April 22, 2011
Facing a budget realignment of historic proportions, Monterey County plans to eliminate 250 staff positions. Though no layoff notices would be issued until early June and the proposed budget will not be released until next month, at least some departments will announce the plans to their departments later today in anticipation of the layoffs taking effect.
The county faces a $29 million budget gap, and plans to make up $20 million of that difference through personnel cuts. Nearly half of the county's revenue comes from state and federal resources, so as California braces for Gov. Jerry Brown's proposed $12.5 billion of cuts, the effect is trickling down.
"In many senses, we’re experiencing the 2007 recession in its full force, because governments lag behind the private sector," says Lew Bauman, county administrative officer. Between the expiring vehicle license fee, reduced property tax revenue as the housing market stays weak and federal and state cuts, "It’s the perfect storm."

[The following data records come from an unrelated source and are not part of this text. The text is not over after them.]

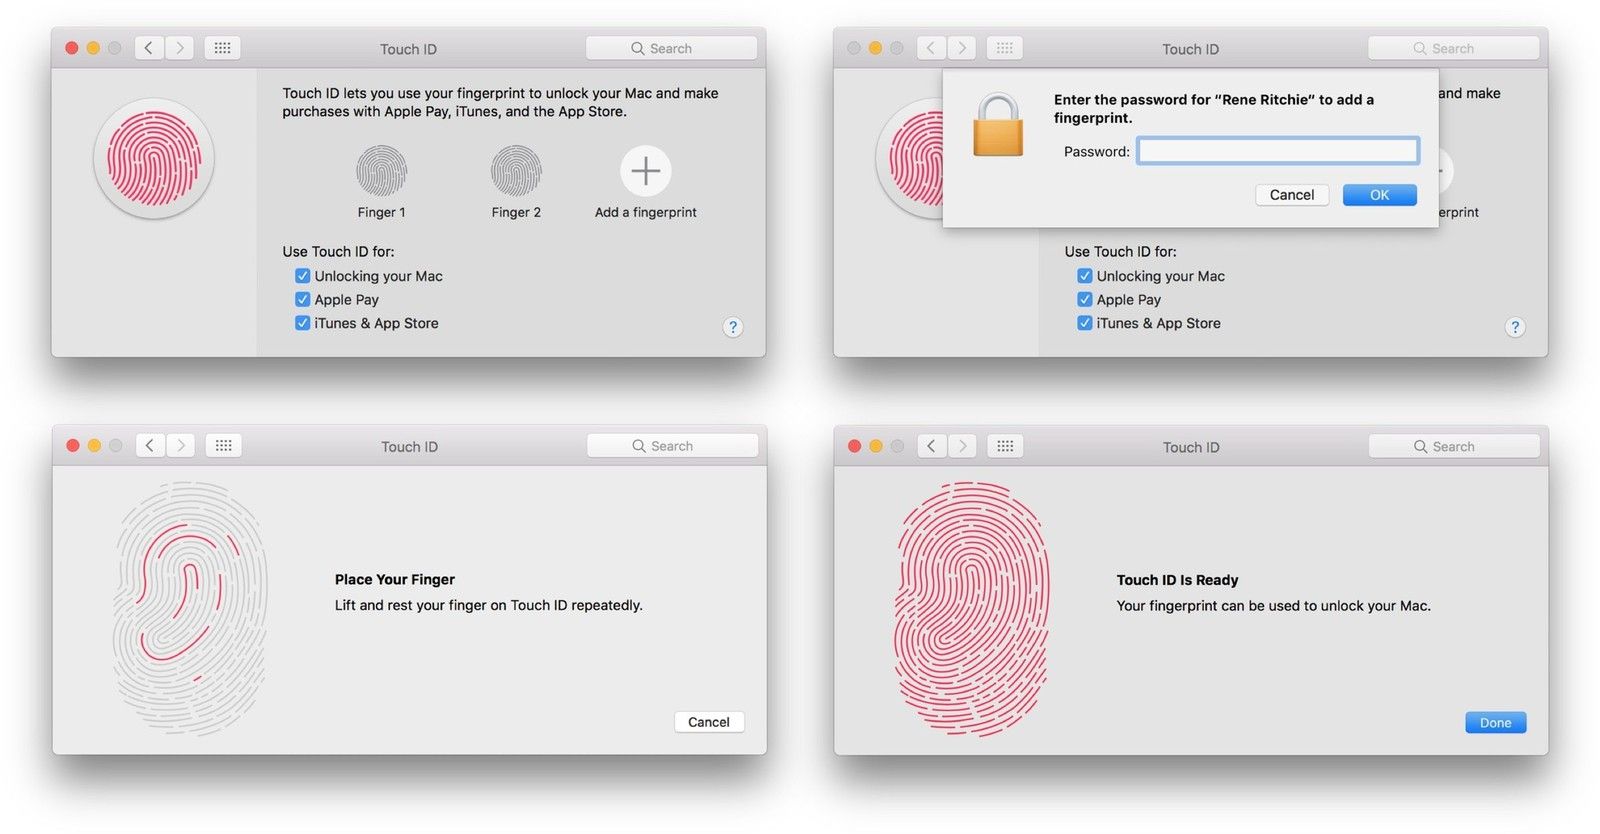The height and width of the screenshot is (834, 1600).
Task: Click the fully red fingerprint beside Touch ID Is Ready
Action: click(x=971, y=608)
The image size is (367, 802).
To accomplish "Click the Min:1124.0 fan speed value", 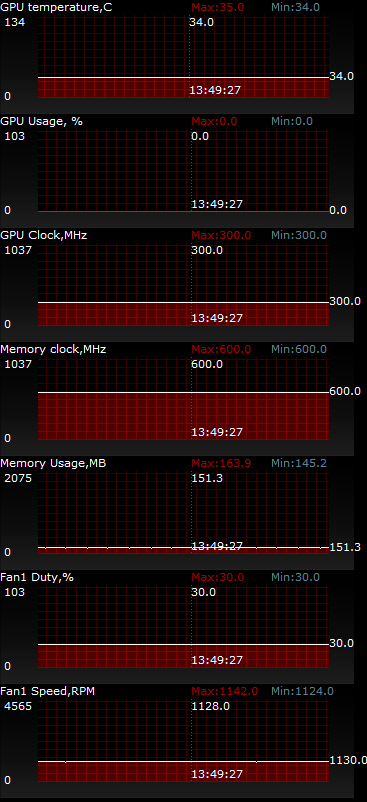I will point(302,692).
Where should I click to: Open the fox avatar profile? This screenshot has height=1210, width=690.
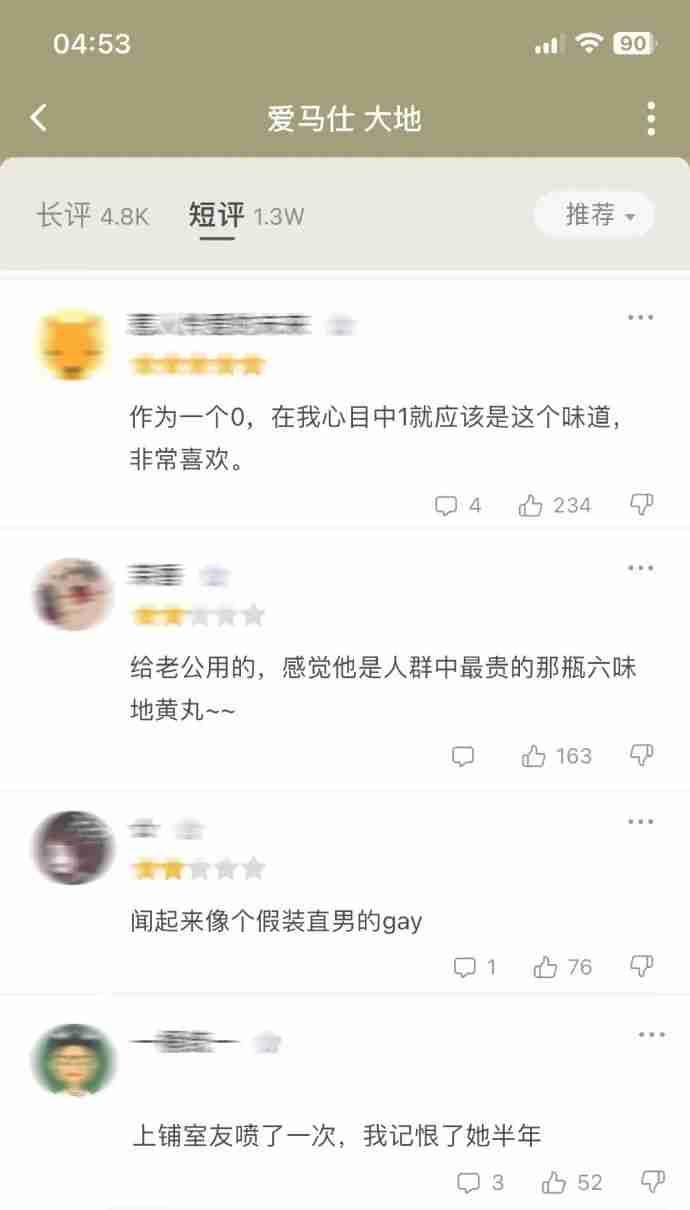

The Department of Social Services is expected to be among the hardest hit in the proposal, where 60 workers could receive pink slips this summer. As the department that serves as a safety net for the jobless, those workers may be in a position to avail themselves of their own services.
As a public entity, the county is not required to issue WARN notices (Worker Adjustment and Retraining Notification Act, administered by the U.S. Department of Labor), which advise workers in advance of layoffs. However, the nearly two-month lead time is intended to give affected employees time to plan and search for new jobs.
There's still a chance that the county could find a way to cut expenditures elsewhere, as they have in the past even when layoffs were proposed. But, "At this juncture, unfortunately we’re left in a situation where we have to work with our labor negotiators," Bauman says.
The county approved the creation of a new Economic Development Department on March 1, which will bring the Housing and Redevelopment Department and the Workforce Investment Board under one central roof.